In the piece below about Schwarzenegger's climate summit, by how many points does Schwarzenegger say Prop 23 was defeated?

**Page extract:**
=======
A number of the more prominent speakers that had been advertised for the summit—like Schwarzenegger’s chum James Cameron, certainly a convinced enviro—dropped out and sent video messages. There was a lot of time given over to promotional videos from sponsors like BMW and the Aga Khan Development Network, less to substantiative discussions about the real future of climate policy. At one point a video ran on Schwarzenegger’s first climate summit two years ago, which featured a message from then President-elect Barack Obama, promising that his Administration would “mark a new chapter in America’s leadership on climate change that will strengthen our security and create millions of new jobs.” All that did was remind us of how far we’d gone—in the wrong direction. (The fact that the video included a glimpse of disgraced former Illinois Governor Rod Blagojevich, who attended the 2008 summit in full pompadour, only served to remind the audience of how dated it all was.)

Still, spending time at the summit was worthwhile because it allowed me to catch up with a truly endangered species: Republicans who believe in climate change. Schwarzenegger still does, and so does George Schultz, Ronald Reagan’s former Secretary of State, who helped lead the battle against California’s Prop 23 and who appeared on stage at the summit. As Schwarzenegger said, Prop 23—which would have all but repealed California’s climate change law—was defeated with bipartisan support. “You don’t win by 22 points just with Democratic votes,” Schwarzenegger told me.

But Schwarzenegger is increasingly an anomaly. The midterm elections returned a raft of new Republicans—many of them with tea party backing—who are not only skeptical of how to deal with climate change, they doubt man-made global warming exists at all. The impact of the Tea Party is forcing even somewhat moderate Republicans to scramble to the right on energy and climate. In the intraparty battle over who will chair the powerful House Energy and Commerce Committee, the leading candidate Fred Upton of Michigan has come under attack from far right voices for his support in 2007 of a bill that would phase out incandescent lightbulbs, which Glenn Beck has called “all socialist.” (I think he needs to reset his “creeping socialism” meter—this barely registers.) In response, Upton has promised to revisit the Lightbulbgate should be become chairman, keeping America safe from the threat of efficient bulbs.

Schwarzenegger and his California cohort aren’t the only Republicans with a tinge of green. At a hearing of the House Science and Technology Committee on global warming, South Carolina Republican Bob Inglis took some of his fellow conservatives to task for their knee-jerk skepticism (h/t Kate Sheppard):

There are people who make a lot of money on talk radio and talk TV saying a lot of things. They slept at a Holiday Inn Express last night, and they’re experts on climate change. They substitute their judgment for people who have Ph.D.s and work tirelessly.

Of course, Inglis won’t be a member of Congress next year—he was defeated in the primaries by a Tea Party challenger.
=======
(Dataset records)
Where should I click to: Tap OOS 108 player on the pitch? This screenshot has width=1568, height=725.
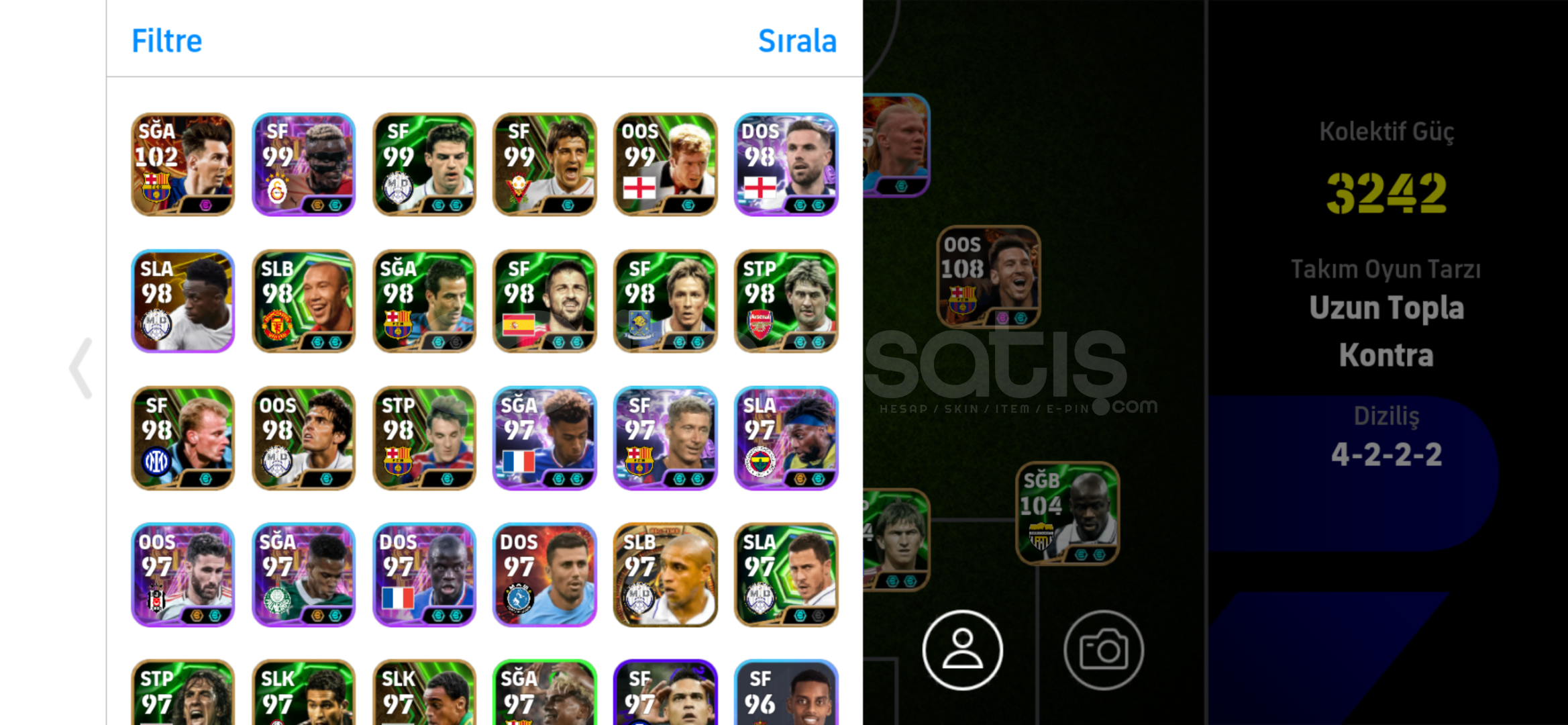[988, 277]
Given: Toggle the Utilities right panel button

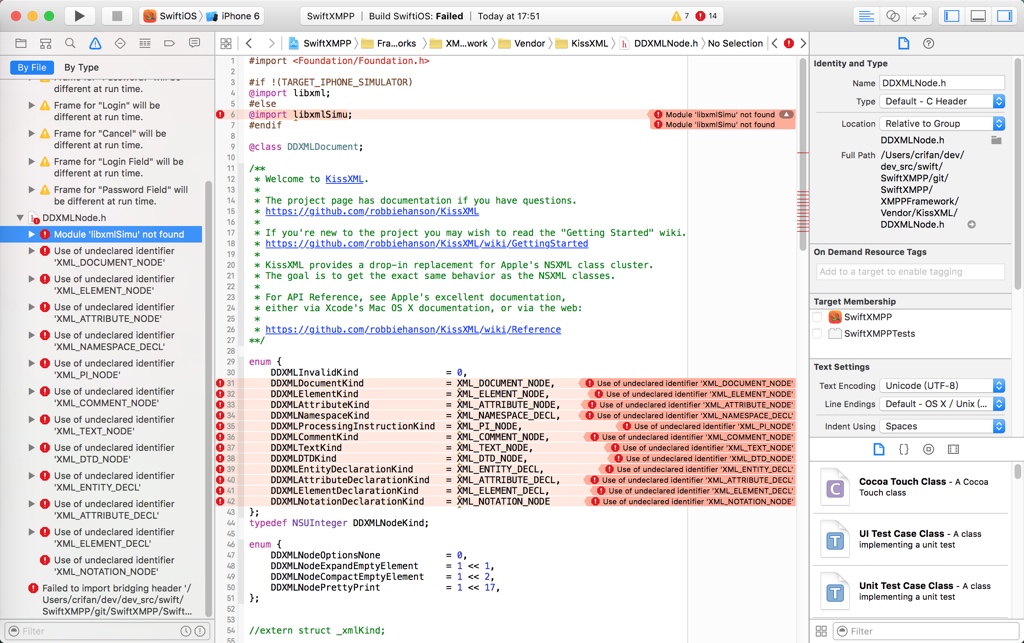Looking at the screenshot, I should [1005, 16].
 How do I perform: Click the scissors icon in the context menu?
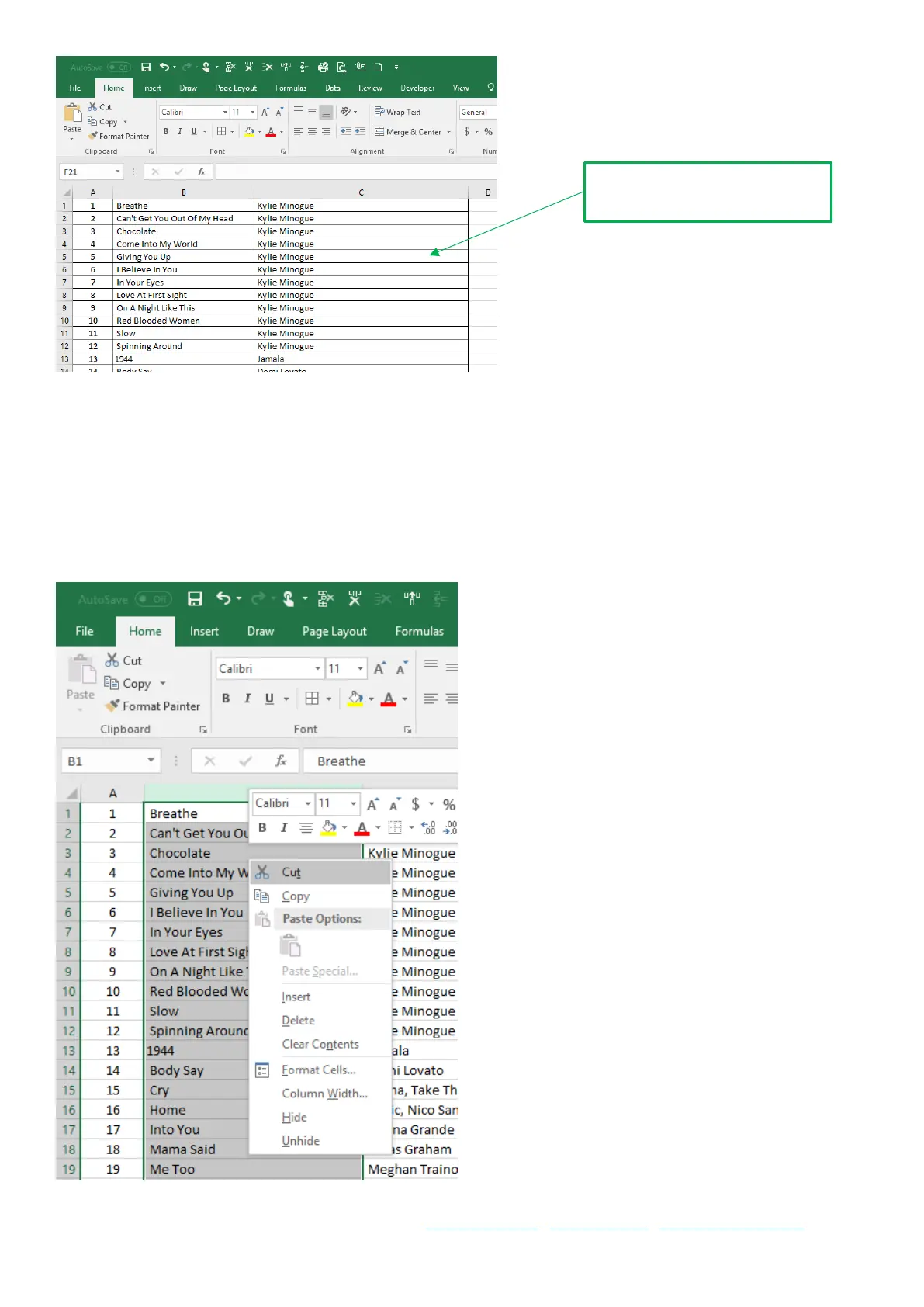(262, 872)
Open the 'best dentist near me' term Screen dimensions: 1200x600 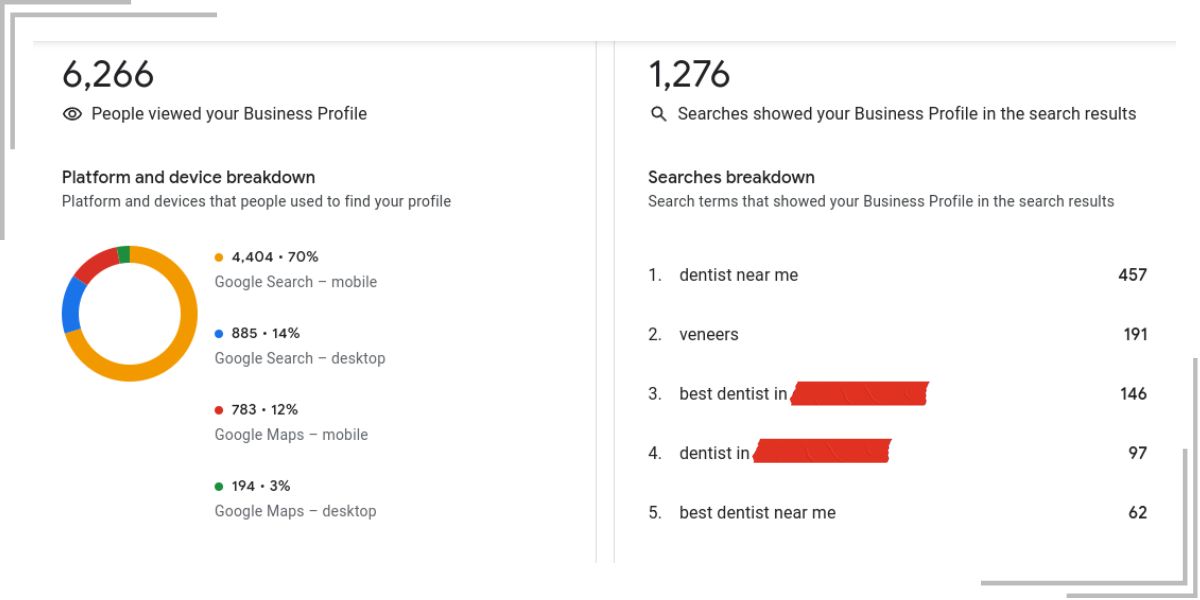click(x=897, y=513)
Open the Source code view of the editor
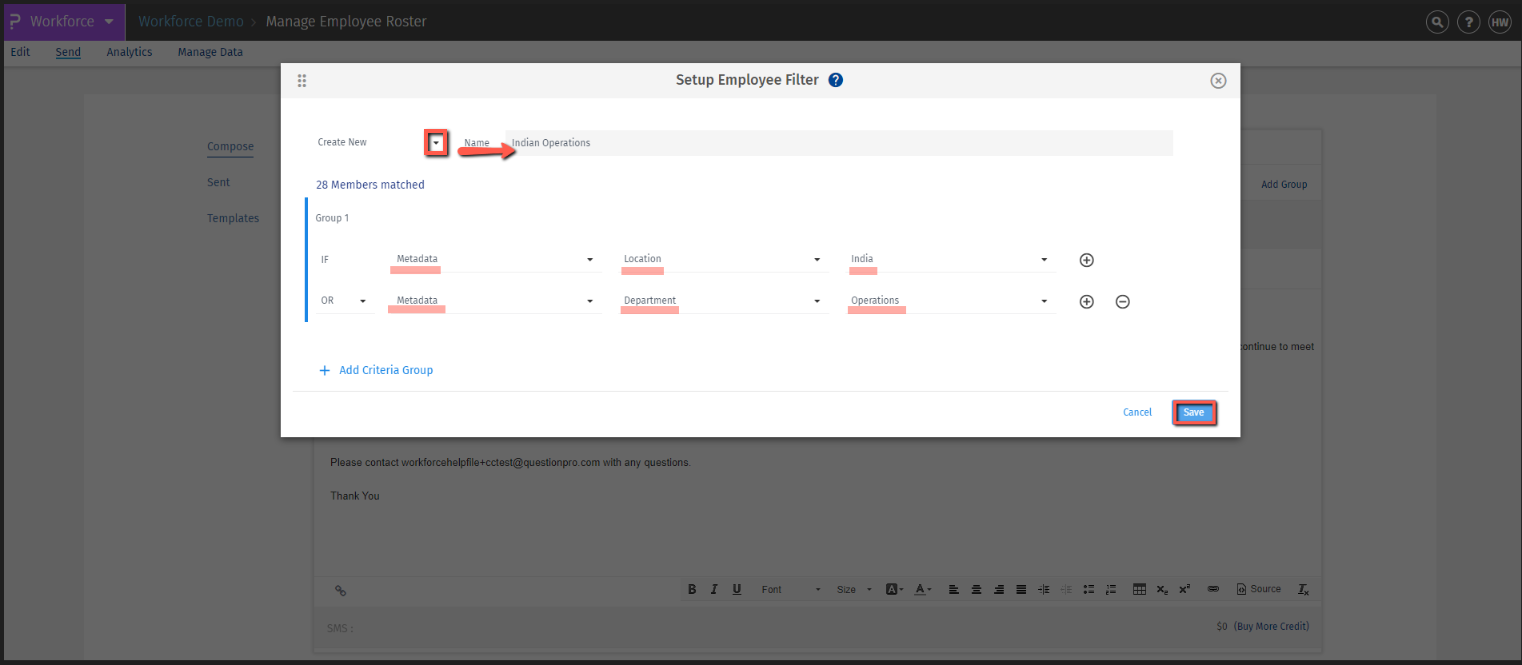This screenshot has height=665, width=1522. point(1258,589)
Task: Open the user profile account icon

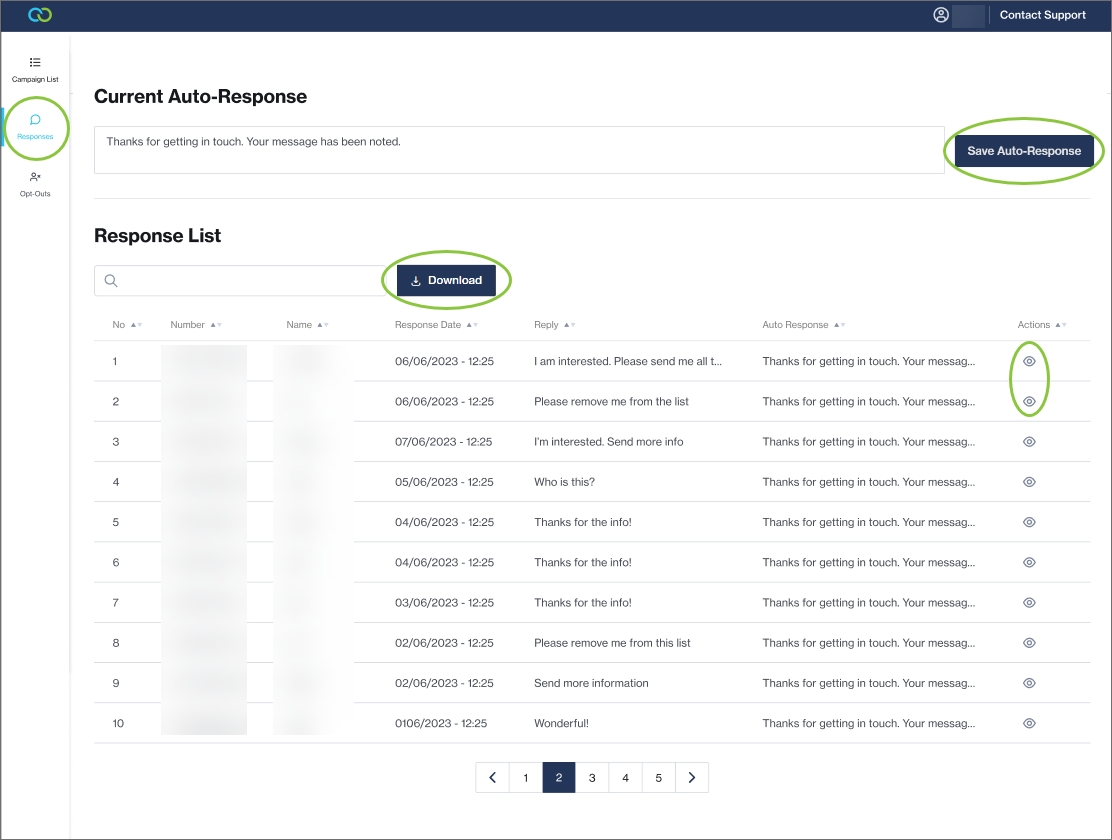Action: coord(941,15)
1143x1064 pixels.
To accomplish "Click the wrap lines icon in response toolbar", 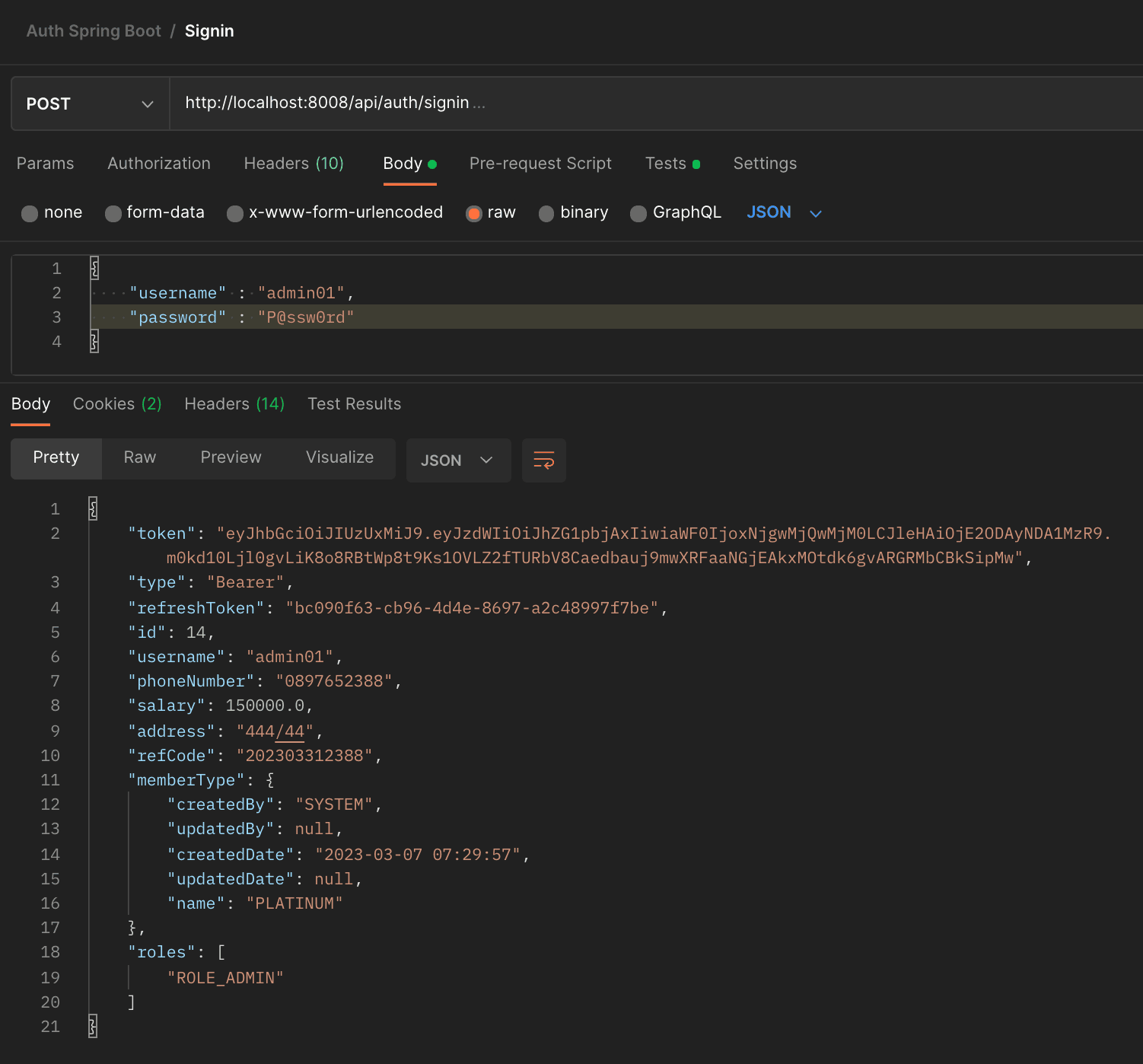I will (543, 460).
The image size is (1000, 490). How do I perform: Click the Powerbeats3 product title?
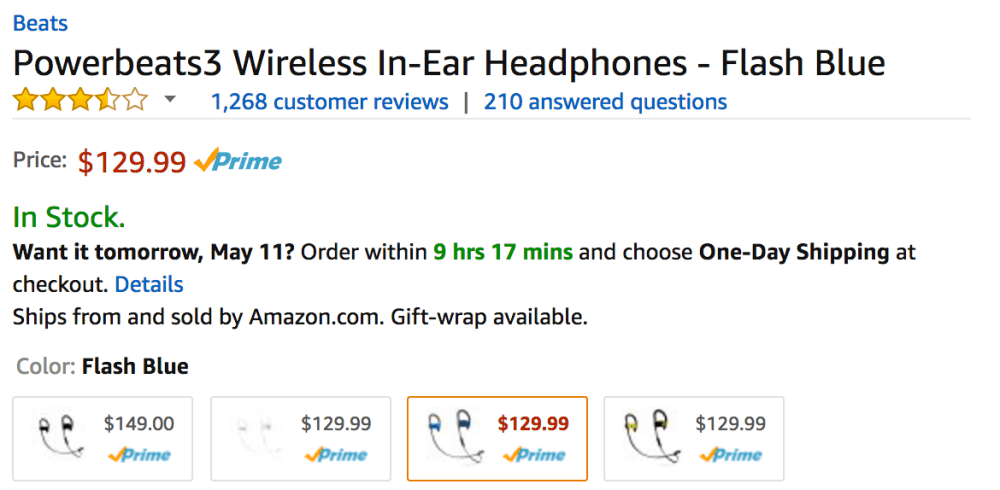448,63
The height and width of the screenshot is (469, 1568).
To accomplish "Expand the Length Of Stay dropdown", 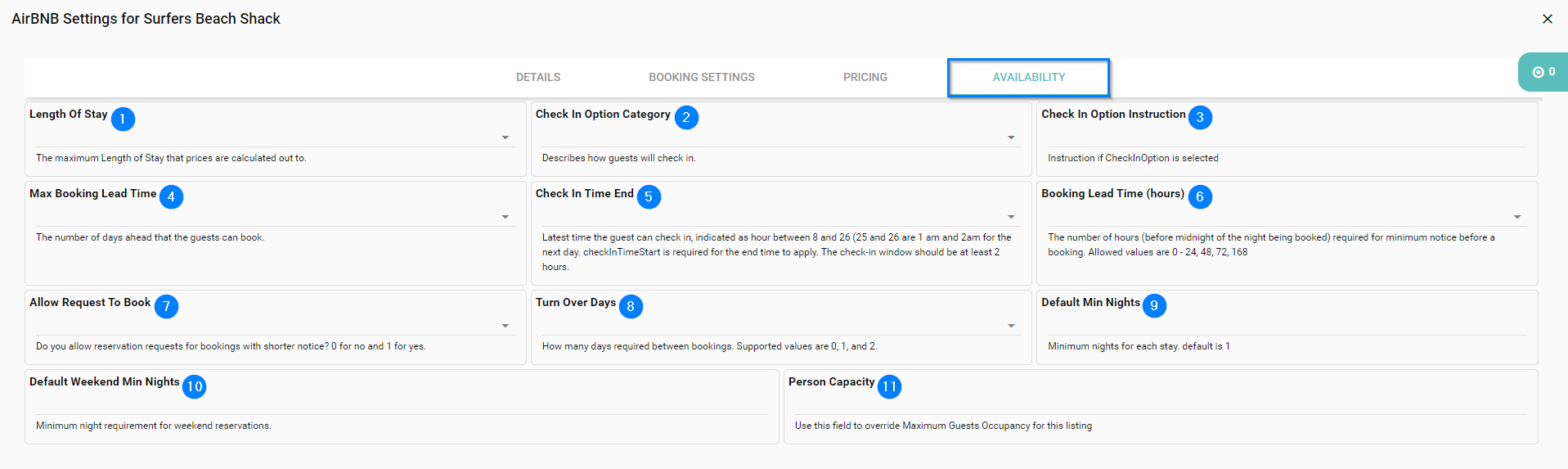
=======
**Exercise solution:**
22 points.